The Issue of Inclusiveness
To the Editor:
Though to debate the definition of "Christianity" on the editorial pages of The Dartmouth in itself seems more than partly insensitive and misplaced, I would be remiss in not writing in response to the move by the Summer Christian Fellowship to bar Meredith Brooks from a leadership role and the subsequent narrow categorizations of Mormonism that have played themselves out on these op-ed pages.
The crux of the issue that seems to have been thus far missed in this debate is that the Summer Christian Fellowship, as sponsored by the Tucker Foundation, was to maintain a "nondenominational" and presumably open forum for those interested in basic "Christian" beliefs.
The range of denominations to self-categorize themselves as Christian at Dartmouth -- be they Catholic, Protestant, Mormon or otherwise -- certainly varies in the respective doctrinal specifics. But it seems trivial to attempt to limit a definition of Christianity itself based on those specifics rather than including all who profess a faith in Jesus Christ. Such attempts, indeed, do bridge on intolerant for members of The Church of Jesus Christ of Latter-day Saints who have faced decades of persecution for their unique -- and granted, different -- brand of Christian theology. It seems strange that participants in the SCF -- especially in light of however they wish to define their own basic religious tenets of goodwill and acceptance -- should feel threatened or opposed to inclusiveness in their group, and feel a need to exclude and even slander others via group email and individual letters to the editor.

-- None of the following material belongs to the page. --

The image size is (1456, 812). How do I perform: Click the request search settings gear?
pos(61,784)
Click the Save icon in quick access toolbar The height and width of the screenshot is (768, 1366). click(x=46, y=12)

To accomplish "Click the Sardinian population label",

I urge Dean Stuart Lord and the Tucker Foundation to reconsider their support of the SCF if it fails to reconsider the self-erected barriers to membership and leadership that run counter to its organizational status. Among whatever other challenges this campus may face in becoming more inclusive of all students regardless of their gender, race, sexual orientation, etc., let us be careful not to add religion as yet another divider between us.